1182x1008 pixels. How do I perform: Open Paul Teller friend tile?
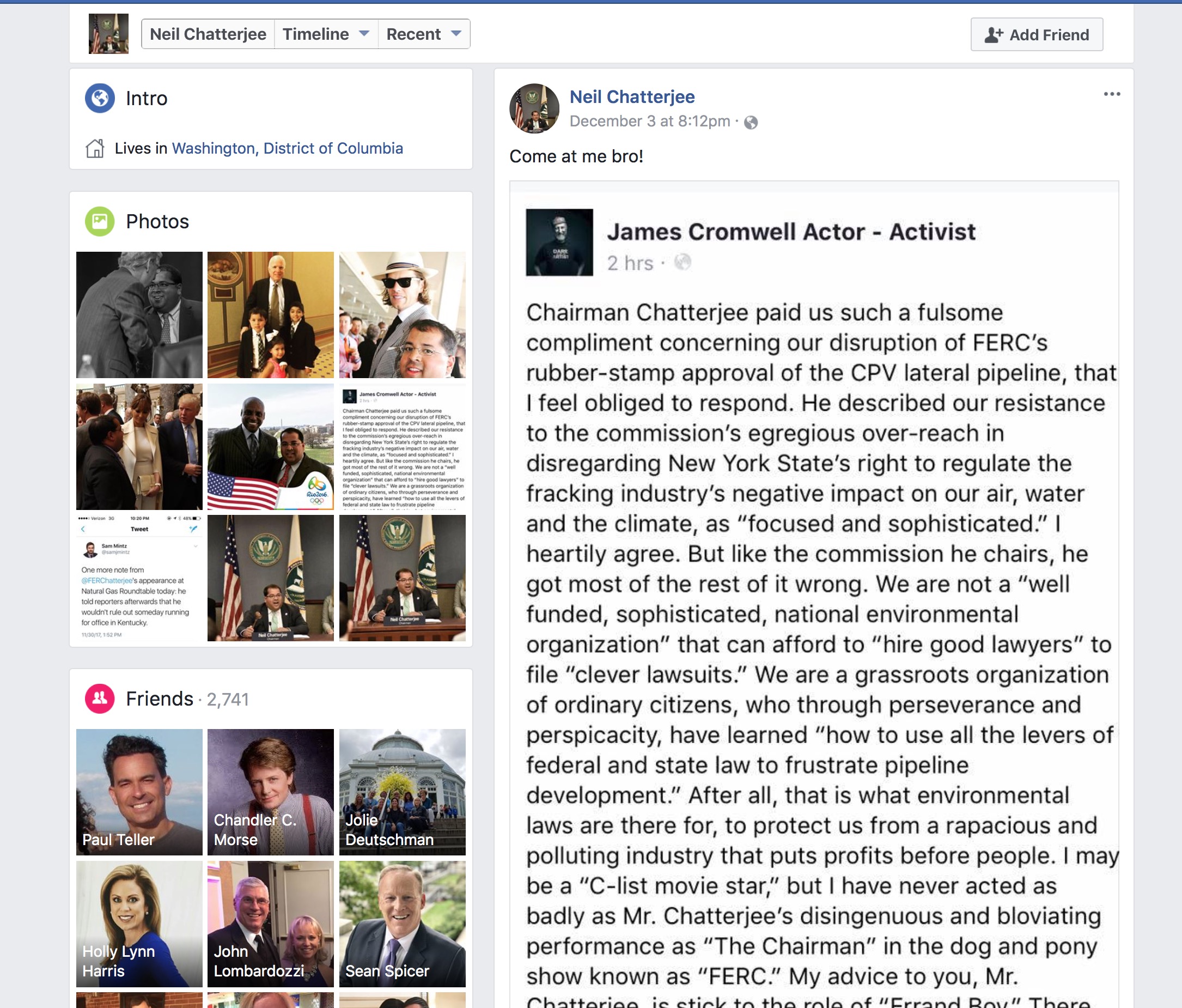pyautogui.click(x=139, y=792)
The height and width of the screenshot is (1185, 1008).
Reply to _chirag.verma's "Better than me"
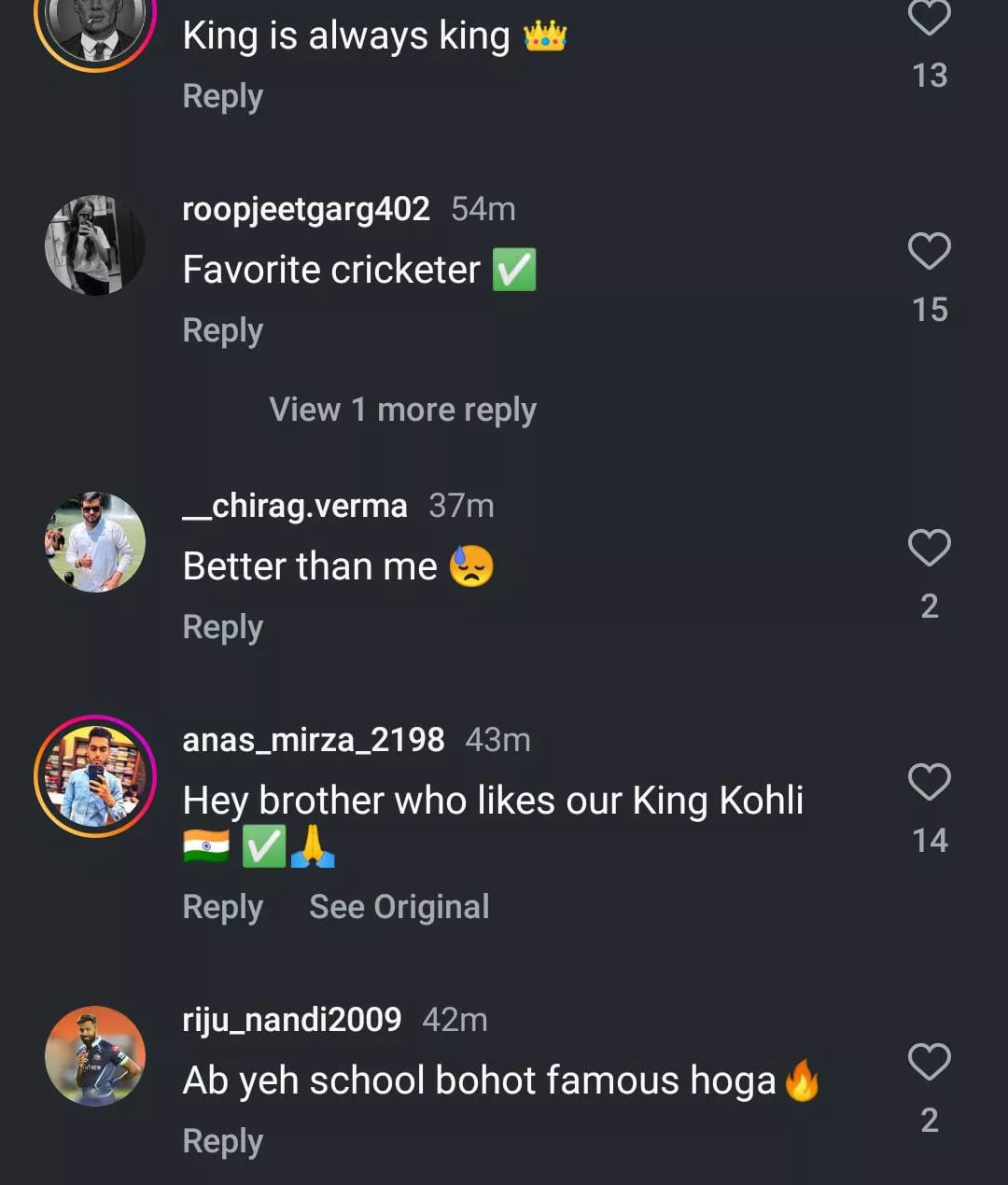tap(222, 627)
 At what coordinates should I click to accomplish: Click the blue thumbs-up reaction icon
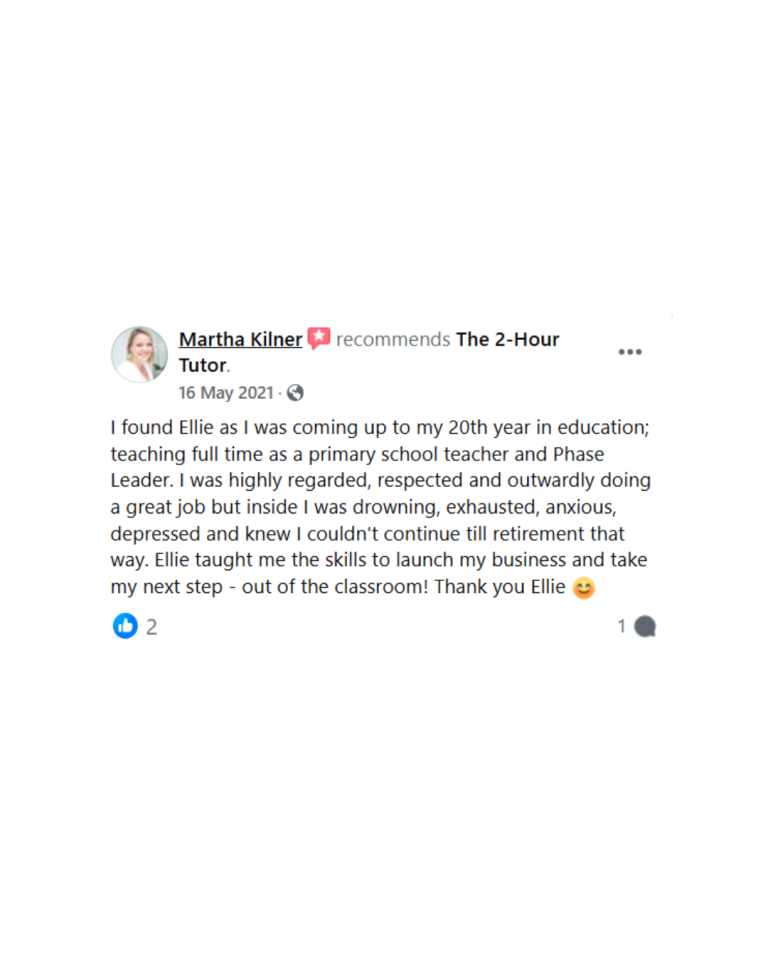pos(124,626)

→ **WHAT IS BEING ASKED**: Reproduce each of the records above word for word, leaving out the pictures.

→ **TASK SOLUTION**:
1182x1008 pixels. How do I perform: Open Paul Teller friend tile?
pyautogui.click(x=139, y=792)
The height and width of the screenshot is (1185, 1008).
Reply to _chirag.verma's "Better than me"
tap(222, 627)
 At what coordinates should I click to accomplish: Click the blue thumbs-up reaction icon
pos(124,626)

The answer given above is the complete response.